The new voluntary Web content filtering system for ISPs is expected to be up and running within a matter of weeks.
Meanwhile, the Department of Internal Affairs has moved to counter claims by the local blogging community that the system is a form of censorship by stealth.
Bloggers have expressed concern about a perceived lack of transparency in the process; that while ISPs have the option to use filtering, their customers don’t; and that once you start filtering sites containing one sort of content (in this case child sexual abuse), what comes next?

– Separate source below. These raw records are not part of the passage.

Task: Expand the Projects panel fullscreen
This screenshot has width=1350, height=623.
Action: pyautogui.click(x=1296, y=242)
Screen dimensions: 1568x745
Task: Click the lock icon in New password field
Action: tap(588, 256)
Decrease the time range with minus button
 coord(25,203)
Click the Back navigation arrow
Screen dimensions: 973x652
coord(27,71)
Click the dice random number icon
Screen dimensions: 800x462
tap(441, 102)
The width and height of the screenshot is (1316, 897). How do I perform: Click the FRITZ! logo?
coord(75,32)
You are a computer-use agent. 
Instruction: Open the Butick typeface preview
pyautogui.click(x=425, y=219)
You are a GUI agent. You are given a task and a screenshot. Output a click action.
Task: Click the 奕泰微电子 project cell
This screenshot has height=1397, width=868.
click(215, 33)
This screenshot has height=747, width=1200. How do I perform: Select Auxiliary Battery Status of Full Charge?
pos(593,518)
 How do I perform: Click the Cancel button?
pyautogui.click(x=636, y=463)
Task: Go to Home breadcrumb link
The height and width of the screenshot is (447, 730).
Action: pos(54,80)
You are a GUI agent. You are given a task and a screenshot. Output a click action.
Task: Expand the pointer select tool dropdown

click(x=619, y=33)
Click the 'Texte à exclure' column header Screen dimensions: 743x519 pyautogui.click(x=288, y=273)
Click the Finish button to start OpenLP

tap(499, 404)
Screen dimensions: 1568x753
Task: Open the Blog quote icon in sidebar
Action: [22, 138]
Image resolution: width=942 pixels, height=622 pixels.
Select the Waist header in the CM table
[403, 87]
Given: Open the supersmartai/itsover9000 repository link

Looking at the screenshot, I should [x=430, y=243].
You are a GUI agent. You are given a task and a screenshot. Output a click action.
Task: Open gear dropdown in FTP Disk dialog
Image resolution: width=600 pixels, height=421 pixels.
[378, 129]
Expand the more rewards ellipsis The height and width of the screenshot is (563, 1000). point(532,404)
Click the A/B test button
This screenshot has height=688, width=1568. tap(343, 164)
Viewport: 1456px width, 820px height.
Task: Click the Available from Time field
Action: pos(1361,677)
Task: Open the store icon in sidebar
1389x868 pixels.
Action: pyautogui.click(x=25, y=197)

“Our intention really is simply providing a service to the public,” Steve O’Brien, head of the DIA’s Censorship Compliance Unit, told NetGuide. “These are not grey areas – this is very horrific material which is illegal to possess. If you were to distribute that material you could face up to a 10-year prison sentence.
“We’re not talking censorship – we’re talking material that is illegal in New Zealand and we’re focusing purely on child sexual abuse images. Each of those pictures is a crime scene in itself. We’re not trying to say this is a silver bullet – we’re trying in some ways to limit some activity, and we’re trying to provide a safer environment for the New Zealand public going onto the Internet in the first place.”
The DIA’s Web filter uses Whitebox, a system devised by Swedish company NetClean. The system blocks access to sites on a list of identified sources of child sexual abuse material.
ISPs which opt to use the DIA’s system would hook up to what O’Brien calls a “secure tunnel” through which the ISP’s traffic would be filtered. Anyone whose Web browser tried to access a listed site would be denied access and would be told that the site contains objectionable material. If they think the system has made an error, they can ask for a review.
“This is only a very small part of our actual work,” he explained. “Our focus has always been on detecting people who distribute and make or possess child sexual abuse images and the vast majority of our time is spent carrying out investigations.”
At the time the system was being tested by a group of ISPs, it was estimated that as many as 7000 Web sites were on the DIA’s ‘blacklist’. O’Brien says that list will have to be rebuilt once filtering proper begins, but he believes the number of sites has “dropped off quite significantly” since – not least because filtering systems have been implemented in other countries.
O’Brien also rejects claims that anyone trying to access banned sites – deliberately or accidentally – will have their Web address noted for followup inquiries. The user’s address, he says, is anonymised. The DIA keeps no record and the ISP won’t know that their customer has tried to go somewhere illegal.
“We didn’t want to become a monitoring tool,” he said. “If the person concerned thinks it is a legitimate site, they can bring it to our attention and we will check it as quickly as we can.” O’Brien also says the chance of an innocent site with the same URL as a blacklisted one getting blocked would be “extremely rare, and we do go over the sites time and time again to ensure we have got them correct”.
Those who object to their ISP filtering sites can always change to one that doesn’t, but as O’Brien points out, since the blocked sites are already illegal, why would they bother?
Bloggers also question why the DIA refuses to publish a list of banned sites, given that movies banned by the Censor are a matter of public record. O’Brien responds that if the sites’ names were known, “individuals may try to access those sites”. The Ombudsman’s office is investigating a complaint about this.
It seems the filtering system is unobtrusive (unless you try to go somewhere on the banned list). TelstraClear, one of the ISPs that took part in the trials, says the process was “efficient and effective... with no disruption to traffic” and it intends implementing the system when it is ready. As for the critics, the DIA is planning to release a code of practice for Web filtering and wants to establish an oversight committee for the whole process. O’Brien is especially keen that those who have questioned filtering should be part of that committee.
“The feedback we got was that overwhelmingly the New Zealand public were in favour of any measure that would give them a safer environment and try to prevent further access these types of sites,” he said. “It’s a no-brainer really – it’s no thin edge of the wedge into censorship at all, and we’re continually telling the ISPs and the New Zealand public that very fact.”